--- TASK MATERIAL ---

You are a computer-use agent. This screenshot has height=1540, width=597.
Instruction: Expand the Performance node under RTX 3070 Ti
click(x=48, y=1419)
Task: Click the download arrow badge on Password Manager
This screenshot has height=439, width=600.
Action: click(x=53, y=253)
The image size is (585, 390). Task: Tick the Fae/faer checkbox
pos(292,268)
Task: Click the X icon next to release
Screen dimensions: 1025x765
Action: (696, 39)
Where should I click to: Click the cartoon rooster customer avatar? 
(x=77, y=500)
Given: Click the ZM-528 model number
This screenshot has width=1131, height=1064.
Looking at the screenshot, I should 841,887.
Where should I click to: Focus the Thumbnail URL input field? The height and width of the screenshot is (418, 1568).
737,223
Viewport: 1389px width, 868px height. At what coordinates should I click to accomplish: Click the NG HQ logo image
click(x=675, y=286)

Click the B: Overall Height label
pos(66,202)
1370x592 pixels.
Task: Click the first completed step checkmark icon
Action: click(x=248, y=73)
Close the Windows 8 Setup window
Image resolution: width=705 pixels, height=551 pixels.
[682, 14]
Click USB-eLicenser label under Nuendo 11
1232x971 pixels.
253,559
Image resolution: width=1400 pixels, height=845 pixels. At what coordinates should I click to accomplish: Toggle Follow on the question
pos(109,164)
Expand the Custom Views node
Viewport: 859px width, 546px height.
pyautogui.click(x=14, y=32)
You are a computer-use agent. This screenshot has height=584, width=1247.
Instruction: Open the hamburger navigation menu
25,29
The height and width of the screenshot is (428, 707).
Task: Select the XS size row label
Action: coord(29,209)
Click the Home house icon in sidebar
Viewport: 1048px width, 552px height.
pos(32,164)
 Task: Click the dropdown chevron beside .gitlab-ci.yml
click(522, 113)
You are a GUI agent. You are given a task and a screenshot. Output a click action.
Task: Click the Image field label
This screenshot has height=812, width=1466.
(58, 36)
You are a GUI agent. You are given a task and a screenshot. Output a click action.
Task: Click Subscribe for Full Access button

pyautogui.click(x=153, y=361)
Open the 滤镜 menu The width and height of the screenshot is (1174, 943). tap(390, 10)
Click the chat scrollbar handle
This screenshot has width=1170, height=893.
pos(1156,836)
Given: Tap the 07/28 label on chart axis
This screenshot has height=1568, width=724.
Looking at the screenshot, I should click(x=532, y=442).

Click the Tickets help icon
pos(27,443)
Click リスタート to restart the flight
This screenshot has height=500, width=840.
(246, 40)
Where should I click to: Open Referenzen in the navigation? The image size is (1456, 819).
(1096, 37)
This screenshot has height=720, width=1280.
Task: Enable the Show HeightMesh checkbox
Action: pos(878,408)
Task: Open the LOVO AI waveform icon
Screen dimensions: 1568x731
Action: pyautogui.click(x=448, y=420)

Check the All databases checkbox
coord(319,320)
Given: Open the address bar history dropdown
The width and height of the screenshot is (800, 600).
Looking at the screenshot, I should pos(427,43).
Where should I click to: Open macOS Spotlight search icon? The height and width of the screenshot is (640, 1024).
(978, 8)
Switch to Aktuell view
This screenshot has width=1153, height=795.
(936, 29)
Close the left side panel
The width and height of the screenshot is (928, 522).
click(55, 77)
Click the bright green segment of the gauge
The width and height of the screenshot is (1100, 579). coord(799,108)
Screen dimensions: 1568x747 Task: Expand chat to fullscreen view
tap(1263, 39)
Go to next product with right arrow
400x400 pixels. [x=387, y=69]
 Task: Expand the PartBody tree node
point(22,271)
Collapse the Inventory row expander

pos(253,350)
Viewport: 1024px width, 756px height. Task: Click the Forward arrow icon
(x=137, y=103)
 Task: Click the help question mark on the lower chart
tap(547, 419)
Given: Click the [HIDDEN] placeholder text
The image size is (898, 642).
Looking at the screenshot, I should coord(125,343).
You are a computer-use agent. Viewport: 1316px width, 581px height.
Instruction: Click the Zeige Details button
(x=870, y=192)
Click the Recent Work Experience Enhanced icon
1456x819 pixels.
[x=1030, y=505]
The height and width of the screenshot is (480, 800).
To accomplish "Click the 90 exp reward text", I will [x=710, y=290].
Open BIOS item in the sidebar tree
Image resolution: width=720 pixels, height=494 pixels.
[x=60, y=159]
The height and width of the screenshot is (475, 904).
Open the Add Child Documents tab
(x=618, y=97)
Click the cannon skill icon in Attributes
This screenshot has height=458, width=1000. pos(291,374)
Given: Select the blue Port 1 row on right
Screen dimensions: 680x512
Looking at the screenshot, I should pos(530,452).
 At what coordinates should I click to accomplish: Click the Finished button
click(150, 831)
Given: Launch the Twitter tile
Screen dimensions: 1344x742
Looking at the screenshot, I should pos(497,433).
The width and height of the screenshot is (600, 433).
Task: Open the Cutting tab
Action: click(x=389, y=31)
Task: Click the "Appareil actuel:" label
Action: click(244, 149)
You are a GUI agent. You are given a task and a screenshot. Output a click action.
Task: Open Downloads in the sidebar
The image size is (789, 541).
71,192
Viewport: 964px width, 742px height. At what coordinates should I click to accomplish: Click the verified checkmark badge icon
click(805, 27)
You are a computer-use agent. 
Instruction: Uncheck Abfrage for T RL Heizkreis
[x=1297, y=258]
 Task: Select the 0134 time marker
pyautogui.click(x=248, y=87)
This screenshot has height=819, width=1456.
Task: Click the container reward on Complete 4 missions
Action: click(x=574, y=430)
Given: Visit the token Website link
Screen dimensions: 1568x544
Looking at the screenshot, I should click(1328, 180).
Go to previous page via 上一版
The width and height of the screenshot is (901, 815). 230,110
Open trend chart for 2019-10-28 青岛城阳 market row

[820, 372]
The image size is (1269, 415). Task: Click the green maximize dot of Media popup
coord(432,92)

---

• THE PROBLEM: The lines from the top of the data above down to the line containing "Click the chat scrollbar handle" are to be copied exactly; no other line should appear.

• ANSWER TO THIS EXERCISE:
You are a computer-use agent. This screenshot has height=1540, width=597.
Instruction: Expand the Performance node under RTX 3070 Ti
click(x=48, y=1419)
Task: Click the download arrow badge on Password Manager
This screenshot has height=439, width=600.
Action: click(x=53, y=253)
The image size is (585, 390). Task: Tick the Fae/faer checkbox
pos(292,268)
Task: Click the X icon next to release
Screen dimensions: 1025x765
Action: (696, 39)
Where should I click to: Click the cartoon rooster customer avatar? 
(x=77, y=500)
Given: Click the ZM-528 model number
This screenshot has width=1131, height=1064.
Looking at the screenshot, I should 841,887.
Where should I click to: Focus the Thumbnail URL input field? The height and width of the screenshot is (418, 1568).
737,223
Viewport: 1389px width, 868px height. At what coordinates should I click to accomplish: Click the NG HQ logo image
click(x=675, y=286)

Click the B: Overall Height label
pos(66,202)
1370x592 pixels.
Task: Click the first completed step checkmark icon
Action: click(x=248, y=73)
Close the Windows 8 Setup window
Image resolution: width=705 pixels, height=551 pixels.
[682, 14]
Click USB-eLicenser label under Nuendo 11
1232x971 pixels.
253,559
Image resolution: width=1400 pixels, height=845 pixels. At what coordinates should I click to accomplish: Toggle Follow on the question
pos(109,164)
Expand the Custom Views node
Viewport: 859px width, 546px height.
pyautogui.click(x=14, y=32)
You are a computer-use agent. This screenshot has height=584, width=1247.
Instruction: Open the hamburger navigation menu
25,29
The height and width of the screenshot is (428, 707).
Task: Select the XS size row label
Action: coord(29,209)
Click the Home house icon in sidebar
Viewport: 1048px width, 552px height.
pos(32,164)
 Task: Click the dropdown chevron beside .gitlab-ci.yml
click(522, 113)
You are a GUI agent. You are given a task and a screenshot. Output a click action.
Task: Click the Image field label
This screenshot has height=812, width=1466.
(58, 36)
You are a GUI agent. You are given a task and a screenshot. Output a click action.
Task: Click Subscribe for Full Access button

pyautogui.click(x=153, y=361)
Open the 滤镜 menu The width and height of the screenshot is (1174, 943). tap(390, 10)
Click the chat scrollbar handle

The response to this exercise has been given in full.